[hibernate-dev] Why does implicit join translate to inner join?

Fri Feb 23 04:39:58 EST 2018

2018-02-22 21:39 GMT+01:00 Steve Ebersole <steve at hibernate.org>:

> On Thu, Feb 22, 2018 at 9:11 AM Lukas Eder <lukas.eder at gmail.com> wrote:
>
>> Hi Steve,
>>
>> Thanks for your message. Of course, being explicit always has the
>> advantage of ... being explicit. But my question here is really about the
>> implicit join feature and how it works.
>>
>
> Sure, but that is also part of the answer.  A big part
>

I take you kinda regret the feature? :-) But I'm certain that many users
find it extremely useful.

> Not to mention, adjusting the type of SQL join used for implicit jois
>>> means I can no longer just look at the query and know what is happening in
>>> terms of SQL joins - which is bad.
>>>
>>
>> Why not? There's just an additional keyword between the generated tables:
>> LEFT (or if you will, LEFT OUTER).
>>
>
> I think you misunderstand...  I was saying that I can no longer look at
> the HQL/JPQL and tell what kind of SQL joins will be used for that if it is
> dependent on the mapped association.
>

OK, I see. However, this could be said of a few other features as well (at
least in SQL). For instance, Oracle's FETCH FIRST n ROWS ONLY is translated
to nesting queries and filtering on ROW_NUMBER() window functions, which is
indeed the same thing. FETCH FIRST n ROWS WITH TIES is translated to
nesting them and filtering on RANK(). FETCH FIRST n PERCENT ROWS can be
implemented with PERCENT_RANK() (although, I think that's not what's being
done). PIVOT could be seen as syntax sugar for GROUP BY and a generated set
of projections, UNPIVOT and GROUPING SETS for UNION ALL. That's the nature
of syntax sugar. It hides verbosity in favour of simplicity and development
ease, and in some cases, offers an option for a specific optimisation that
is only possible when the syntax sugar is used, not the "expanded" version.
For example, few databases are as mad as Oracle to translate FETCH FIRST to
window function filtering - they have more optimal LIMIT implementations.
That's just a historic Oracle issue.

The price is, well, the verbose version (which is more explicit and thus
more "clear") is hidden. But is that a high price to pay? I personally
think not.

>   This approach was mentioned  earlier in the thread.  But you clarified
> that you mean that implicit joins ought to just always be interpreted as an
> outer join.
>

I may have misstated that. Personally, I prefer them to be implemented in
the most optimal way because sadly, not all databases are able to transform
outer joins to inner joins when this is appropriate. From the databases I
checked (DB2 LUW, MySQL, Oracle, PostgreSQL, SQL Server), only DB2 does it.
I can imagine some edge cases where an inner join produces better
cardinality estimates in complex queries than a left join.
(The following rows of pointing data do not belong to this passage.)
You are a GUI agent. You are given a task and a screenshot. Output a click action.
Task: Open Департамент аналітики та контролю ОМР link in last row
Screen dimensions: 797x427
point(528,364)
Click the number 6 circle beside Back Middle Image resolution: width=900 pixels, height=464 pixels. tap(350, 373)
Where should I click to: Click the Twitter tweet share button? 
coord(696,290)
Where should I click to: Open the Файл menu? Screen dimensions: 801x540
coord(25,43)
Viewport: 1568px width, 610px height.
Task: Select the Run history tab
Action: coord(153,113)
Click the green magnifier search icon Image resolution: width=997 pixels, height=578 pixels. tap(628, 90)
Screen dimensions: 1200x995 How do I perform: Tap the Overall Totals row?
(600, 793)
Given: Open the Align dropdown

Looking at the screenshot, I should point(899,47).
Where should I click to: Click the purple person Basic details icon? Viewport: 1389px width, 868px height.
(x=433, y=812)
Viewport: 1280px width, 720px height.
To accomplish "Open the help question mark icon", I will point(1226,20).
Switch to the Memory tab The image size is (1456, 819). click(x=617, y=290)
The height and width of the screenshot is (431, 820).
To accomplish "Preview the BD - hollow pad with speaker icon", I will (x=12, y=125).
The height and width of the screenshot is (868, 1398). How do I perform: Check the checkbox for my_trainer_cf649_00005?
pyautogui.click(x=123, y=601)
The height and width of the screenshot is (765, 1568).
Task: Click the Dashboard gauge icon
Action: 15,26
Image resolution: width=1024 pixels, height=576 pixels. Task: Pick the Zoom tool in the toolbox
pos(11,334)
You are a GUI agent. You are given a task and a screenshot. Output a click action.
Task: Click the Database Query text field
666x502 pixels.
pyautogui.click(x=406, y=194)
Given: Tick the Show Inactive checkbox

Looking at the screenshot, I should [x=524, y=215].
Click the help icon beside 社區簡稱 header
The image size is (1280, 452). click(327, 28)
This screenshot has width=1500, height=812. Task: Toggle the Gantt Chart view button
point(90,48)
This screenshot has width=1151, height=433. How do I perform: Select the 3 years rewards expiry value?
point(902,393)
On the other hand, not all databases can eliminate inner joins. E.g.
PostgreSQL can only eliminate outer joins. This shouldn't apply in this
discussion, but just to show, there are pros and cons to both join types
from a performance perspective.

But for most trivial cases (and I'm assuming that most JPQL/HQL generated
queries, which don't support derived tables nor unions, will still match my
definition of trivial), this doesn't really matter much anyway, so I
understand that the pragmatic, preferred argument here is to always do it
in the same way.

> You could plugin in your own query handling and interpret implicit joins
> however you want.  That is current not the most trivial task though.
>

Sure, that's always an option! Perhaps a nice blog post for Vlad? ;-)

> Not to mention, IMO interpreting these as inner joins is more OO-ish.
>>>
>>
>> I'm curious about that, would you mind elaborating?
>>
>
> Well in normal Java - Idiomatic Java ;) - calling `p.address.city` leads
> to a NPE if `p.address` happens to be null, right?  To me, using inner
> joins naturally follows from that - you are saying no intermediate path is
> null.
>

I see. Although the query language, even if based on Java-annotated
entities, is a relational-ish one where NULL has a different semantics.
E.g. I don't suppose that substring(NULL, 1, 2) throws a NPE in JPQL, it'll
rather return NULL, just like NULL + 1 returns NULL. Likewise, I'm
expecting a NULL = NULL comparison to yield NULL, not TRUE.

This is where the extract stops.